*** Begin section ***

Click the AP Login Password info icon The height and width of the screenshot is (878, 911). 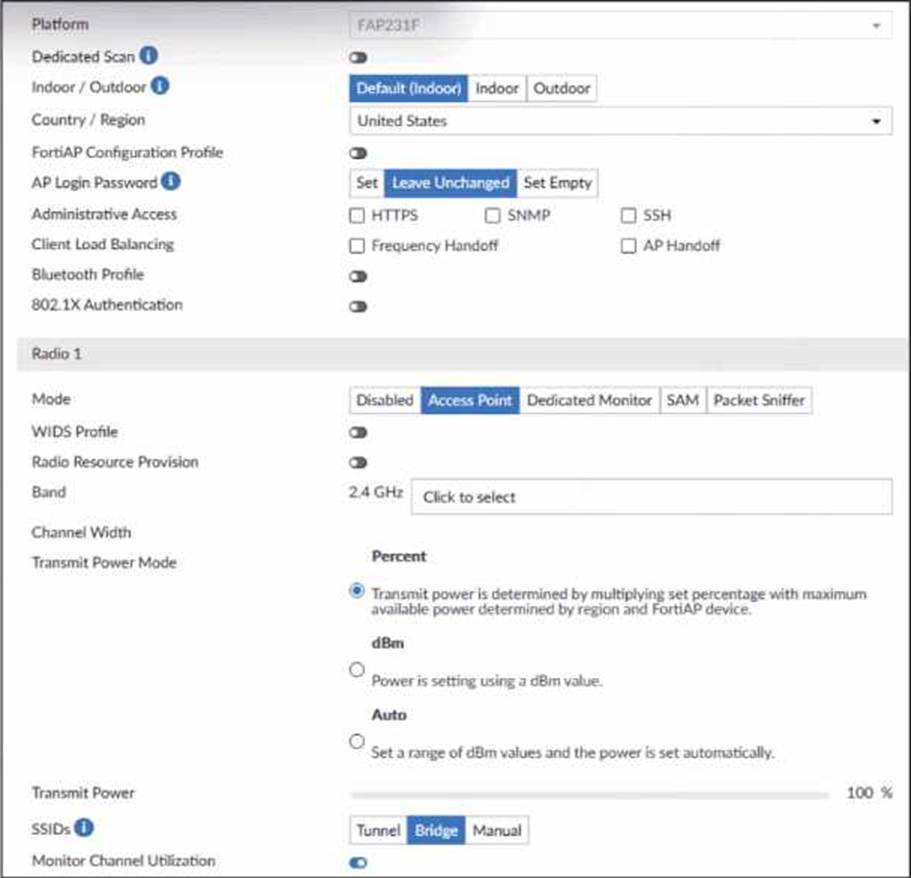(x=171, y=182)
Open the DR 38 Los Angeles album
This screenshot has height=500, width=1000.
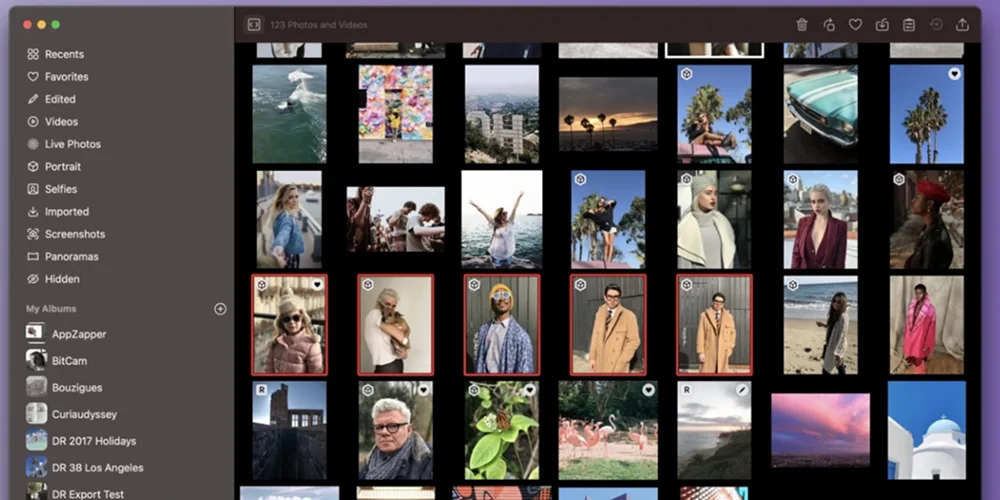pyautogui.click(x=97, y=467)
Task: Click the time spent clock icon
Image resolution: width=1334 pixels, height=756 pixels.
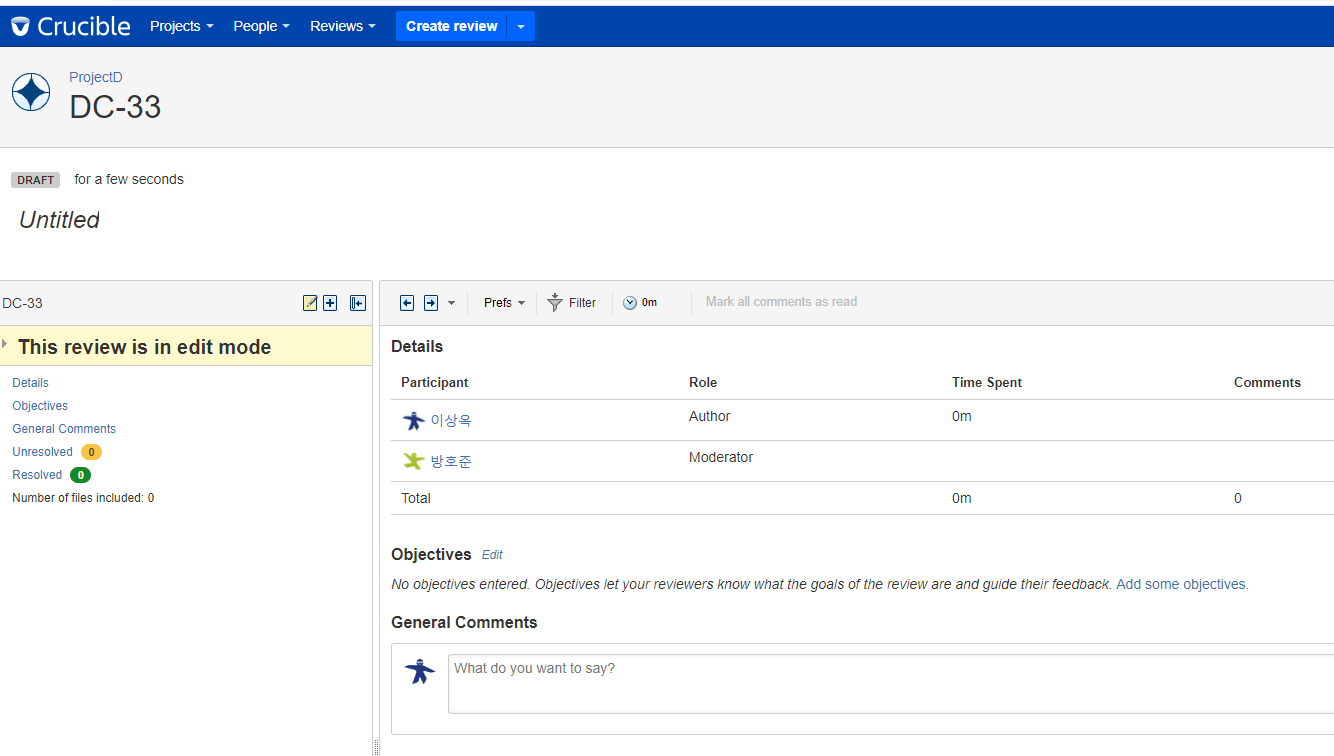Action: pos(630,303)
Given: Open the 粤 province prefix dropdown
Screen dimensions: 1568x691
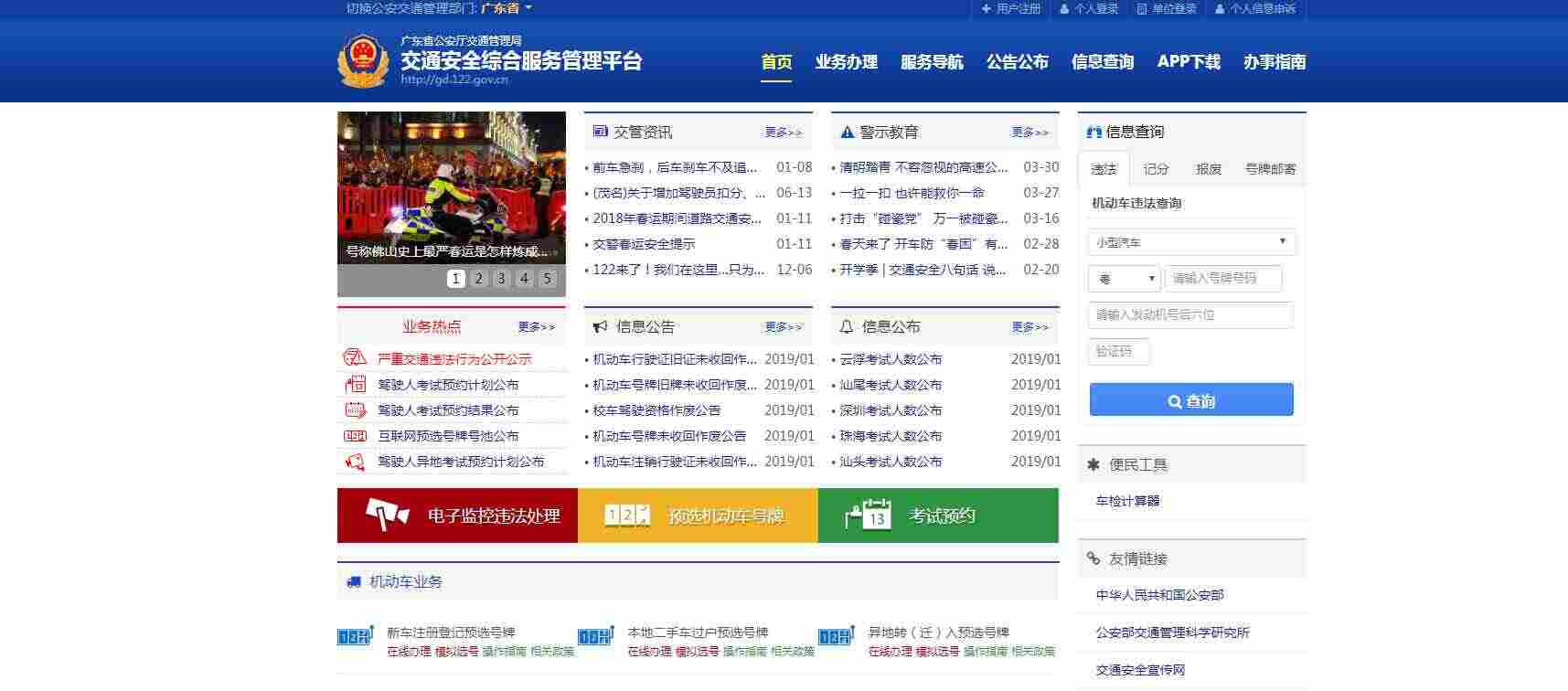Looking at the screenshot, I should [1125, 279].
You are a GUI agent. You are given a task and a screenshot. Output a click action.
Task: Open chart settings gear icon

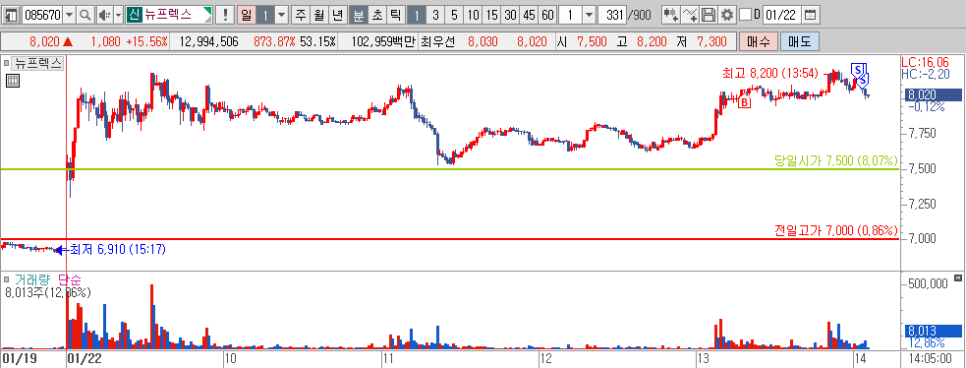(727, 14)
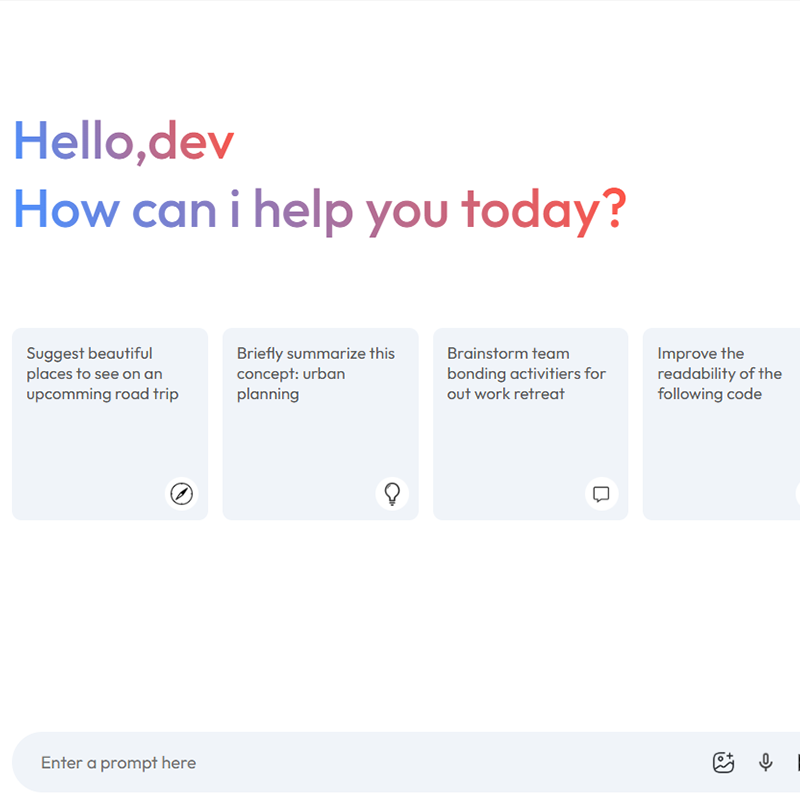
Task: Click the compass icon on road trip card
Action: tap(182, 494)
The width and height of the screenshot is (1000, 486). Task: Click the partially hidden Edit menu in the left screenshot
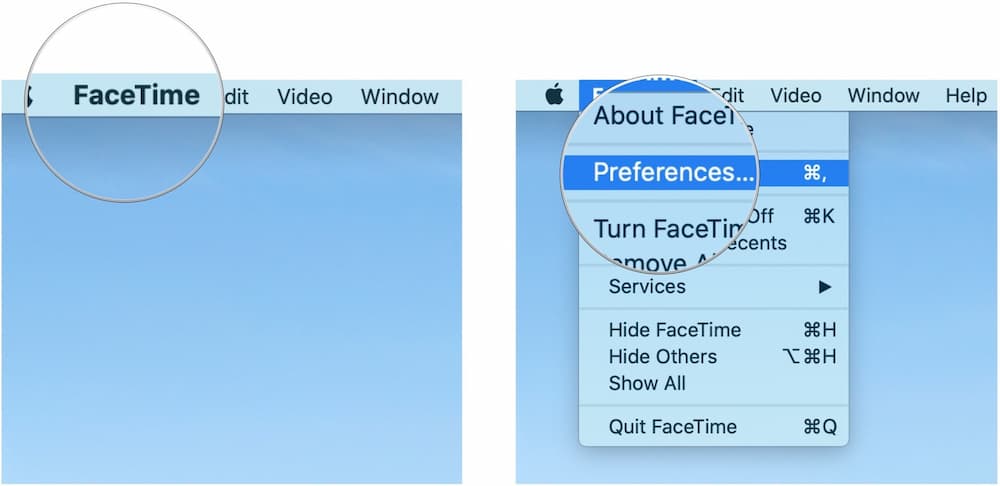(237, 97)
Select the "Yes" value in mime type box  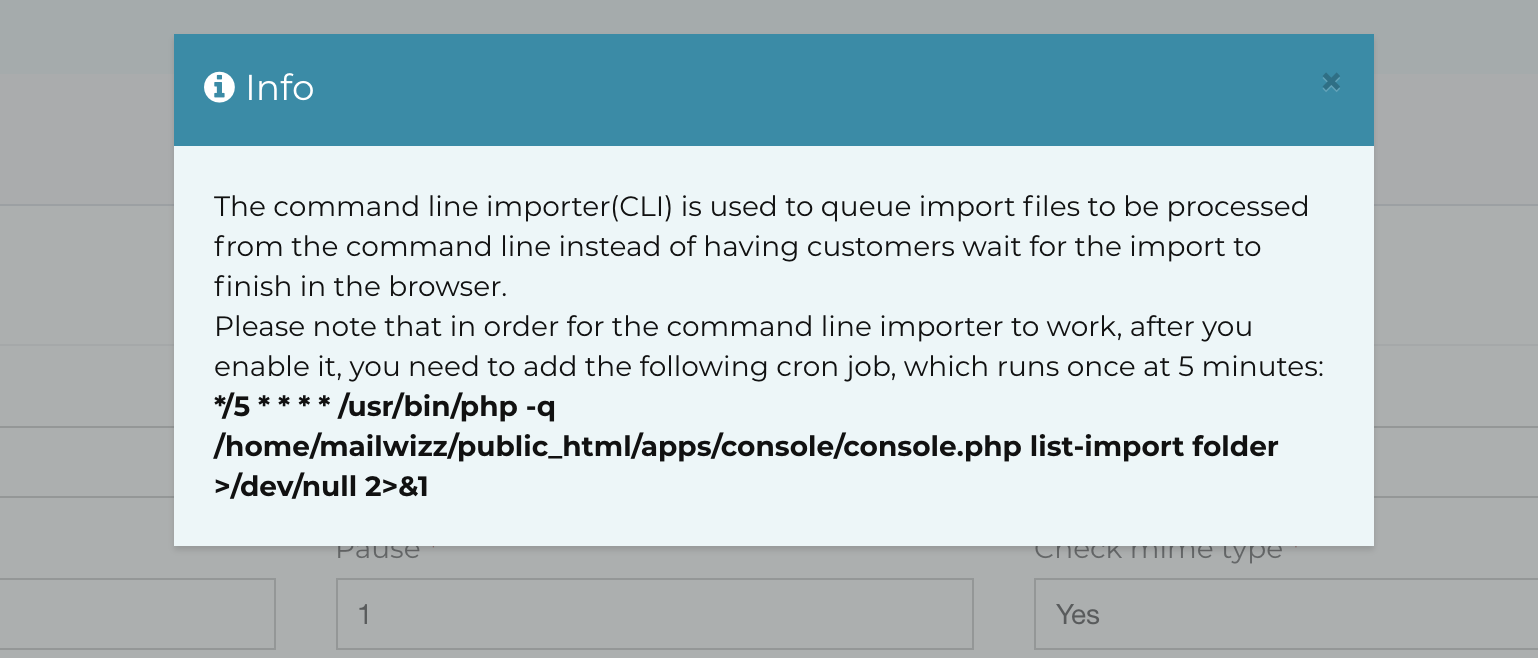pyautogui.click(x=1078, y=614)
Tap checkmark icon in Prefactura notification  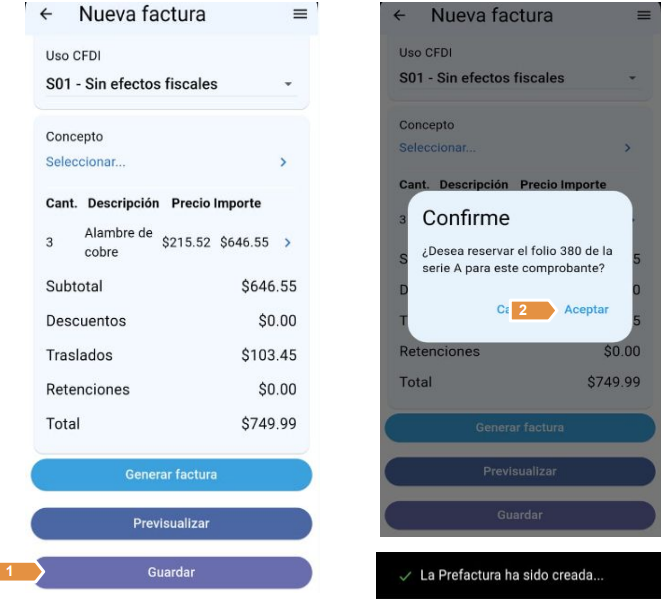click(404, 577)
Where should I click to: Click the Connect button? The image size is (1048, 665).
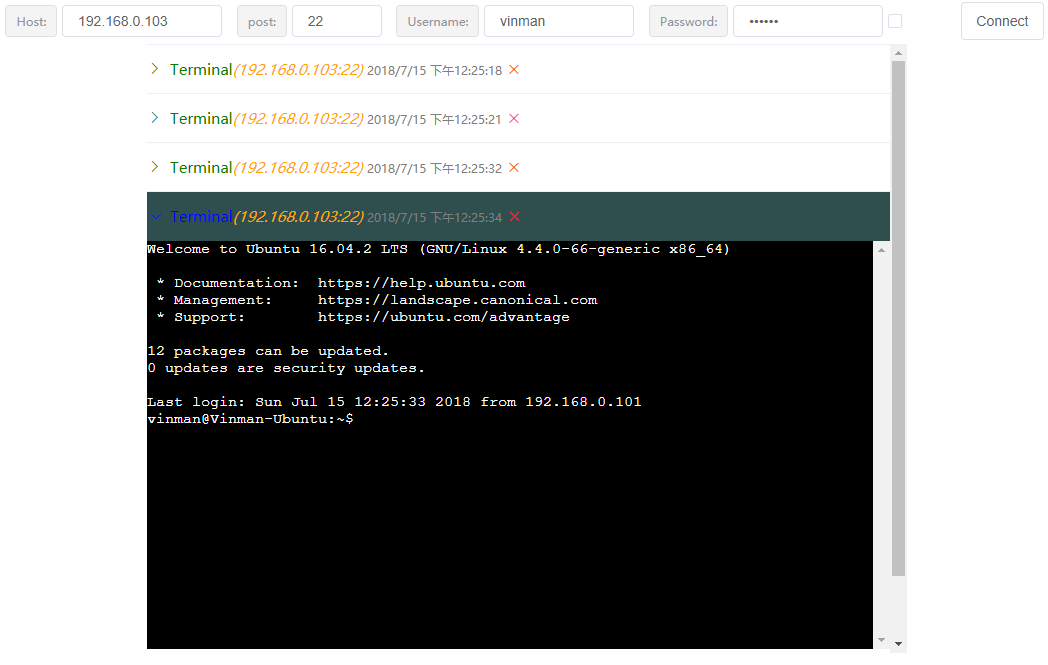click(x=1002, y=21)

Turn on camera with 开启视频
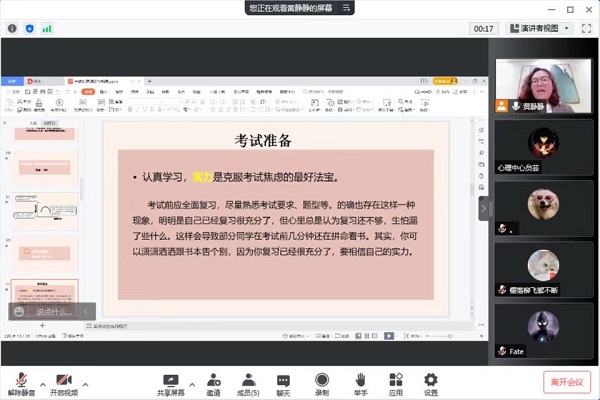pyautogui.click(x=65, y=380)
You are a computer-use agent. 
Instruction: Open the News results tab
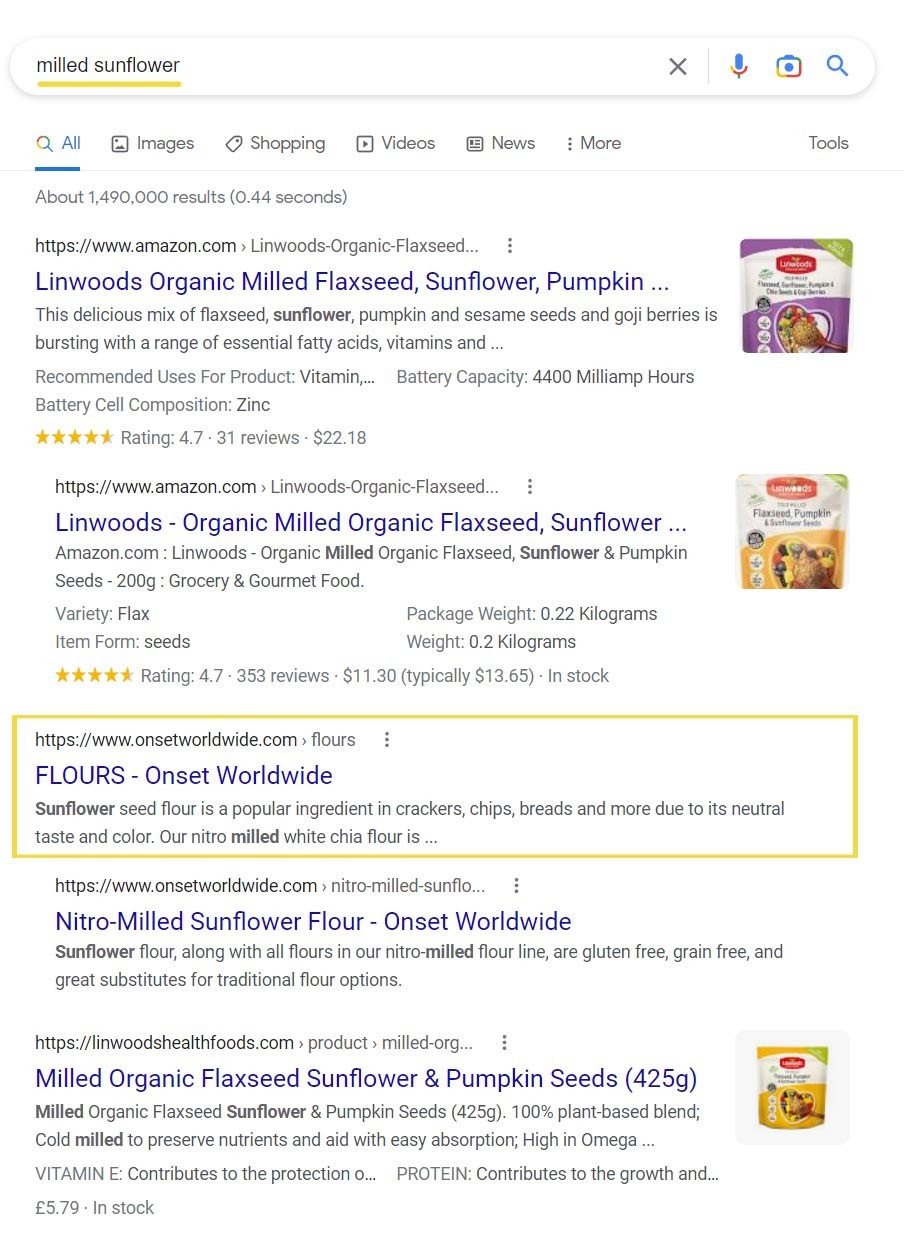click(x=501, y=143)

*** End section ***

EXERCISE OBJECTIVE:
Return each line of the records above in which the word "agent" occurs.

ANSWER FOR THE TASK:
You are a GUI agent. You are given a task and a screenshot. Output a click action.
You are a computer-use agent. 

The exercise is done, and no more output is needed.